In order to compute this probability as an exact fraction, just note that we can represent it as (the number of games Yvonne wins) / (the number of possible deck orders × the number of possible coin flips). For a deck with r red and b black cards the denominator is simply 2(r + b)!. We can then use the dynamic programming described above to compute the numerator of this fraction.
In order to find the result if both girls play optimally, we need to evaluate a simple minimax decision tree.

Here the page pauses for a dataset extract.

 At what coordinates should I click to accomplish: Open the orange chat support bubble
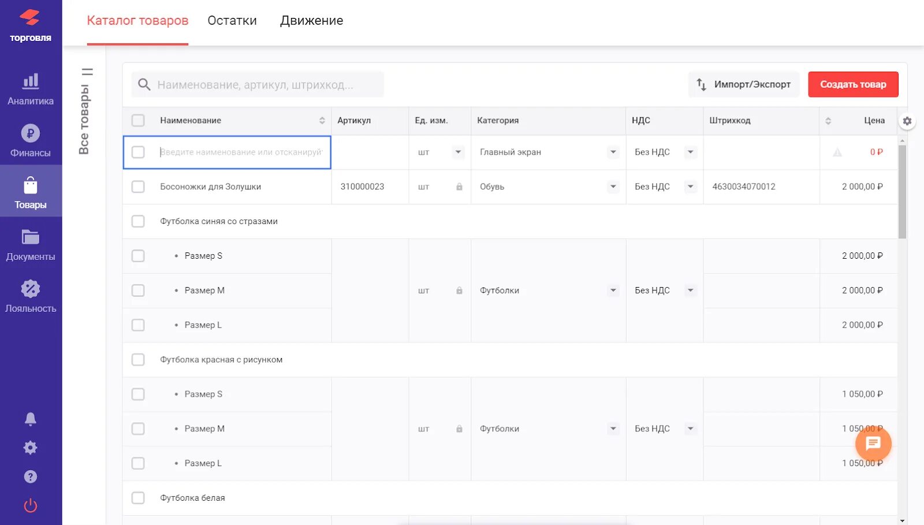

This can be expressed in pseudocode as follows:
best_result_yvonne = 0
for each possible pattern Yvonne can choose:
best_result_zara = 1
for each possible pattern Zara can now choose:
pp = probability that Yvonne wins for those two patterns
best_result_zara = min( best_result_zara, pp )

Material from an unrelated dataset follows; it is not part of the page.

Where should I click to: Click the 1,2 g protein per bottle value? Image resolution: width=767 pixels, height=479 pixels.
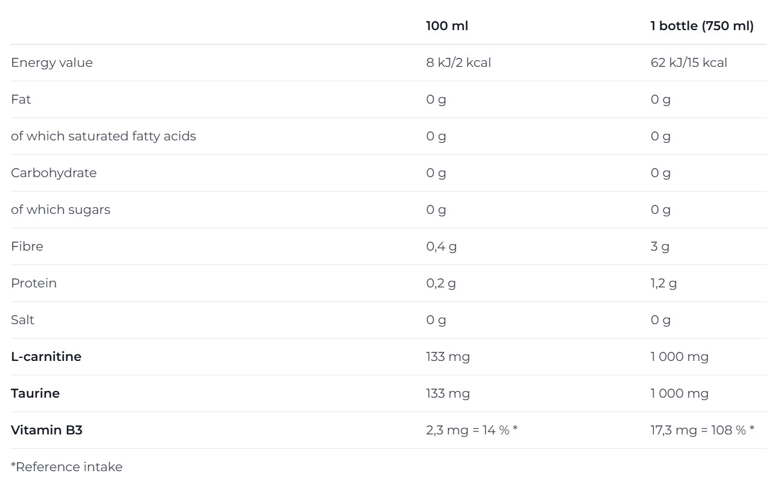pyautogui.click(x=664, y=283)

best_result_yvonne = max( best_result_yvonne, best_result_zara )
return best_result_yvonne
In words: Given a particular choice by Yvonne, Zara always chooses the sequence that minimizes the probability that Yvonne wins. Given this information, Yvonne can evaluate each of her options and choose the one that maximizes her winning probability.
This can still be a lot of work: for example, for k = 13 there are exactly 226 games to evaluate, and this is still not the largest case. Thus, we need to optimize this search somehow in order to speed it up.
In our solution we do two improvements: pruning and reordering.
As for pruning, we do the following: For Zara we never look at patterns for which she cannot win (as there will be too few cards of a color left in the deck), as these leave Yvonne with at least 50% win probability.
As for reordering, we do two things. First, we keep all of Yvonne’s options in a priority queue. For each of them we remember the current winning probability and an index that tells us how many of Zara’s answers we already examined. Obviously, the priority queue is ordered by winning probability. In each step, we take the top option (which is the current candidate for being the best answer) and try another of Zara’s answers. When we do the search in this way, we can terminate it as soon as we finish testing the option that currently sits on the top of the priority queue.
The second improvement by reordering is that we “apply pretests”: in order to speed up the search, we start the processing of each of Yvonne’s patterns by testing it against a few possible options for Zara for which we guess that they may be good answers to this particular choice made by Yvonne.
In the infinite version of Penney’s Game the best answer for Zara is usually a sequence such that its suffix of length k − 1 is a prefix of Yvonne’s sequence – in other words, Zara chooses a sequence that can appear immediately before Yvonne’s sequence. Our version is distorted, but it turns out that Zara’s sequences that end in a prefix of Yvonne’s sequence are still among the best choices, so we’ll start by testing some such sequences first.